Ami Radunskaya


Ami Elizabeth Radunskaya is an American mathematician and musician. She is a professor of mathematics at Pomona College, where she specializes in dynamical systems and the applications of mathematics to medicine, such as the use of cellular automata to model drug delivery. In 2016 she was elected as the president of the Association for Women in Mathematics.

Music

Radunskaya, the daughter of a UC Berkeley economist, began playing the cello as a 9-year-old.
After graduating from high school at the age of 16, she took ten years off from her education to work as cellist and music composer, including seven years as a member of the Oakland Symphony. As "a well known Bay Area cellist specializing in new music", she "performed throughout the U.S. and Europe with Don Buchla". In the late 1970s, Buchla Electronic Musical Instruments made a custom synthesizer for her, the "Sili-Con Cello", and several of her works use the radio baton, a controller for electronic music devices in the form of a conductor's baton. One of her cello and radio baton compositions, "A Wild and Reckless Place", is known for its use of the Bohlen–Pierce scale.

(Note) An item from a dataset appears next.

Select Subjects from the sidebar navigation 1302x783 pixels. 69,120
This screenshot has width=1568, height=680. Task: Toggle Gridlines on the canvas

Education and early career

Radunskaya did her undergraduate studies at the University of California, Berkeley, as a single mother. There, she studied computer science and chemistry before eventually majoring in mathematics. She completed her doctorate in mathematics at Stanford University in 1992, under the supervision of Donald Samuel Ornstein; her dissertation was titled Statistical Properties of Deterministic Bernoulli Flows. After postdoctoral studies at Rice University, as the only woman in the mathematics department there, she joined the Pomona faculty in 1994.

Awards and honors

Radunskaya was the AWM/MAA Falconer Lecturer for 2010, speaking on "Mathematical Challenges in the Treatment of Cancer".
In 2016 she was named as a Fellow of the American Mathematical Society "for contributions to mathematical oncology, immuno-dynamics, and applications of dynamical systems to medicine, and for service to the mathematical community." She also won the Mentor Award of the American Association for the Advancement of Science for her work as a founder and director of the EDGE Foundation, a national program that encourages women to study mathematics at the graduate level. Radunskaya was President of the Association for Women in Mathematics from February 2017 to January 2019.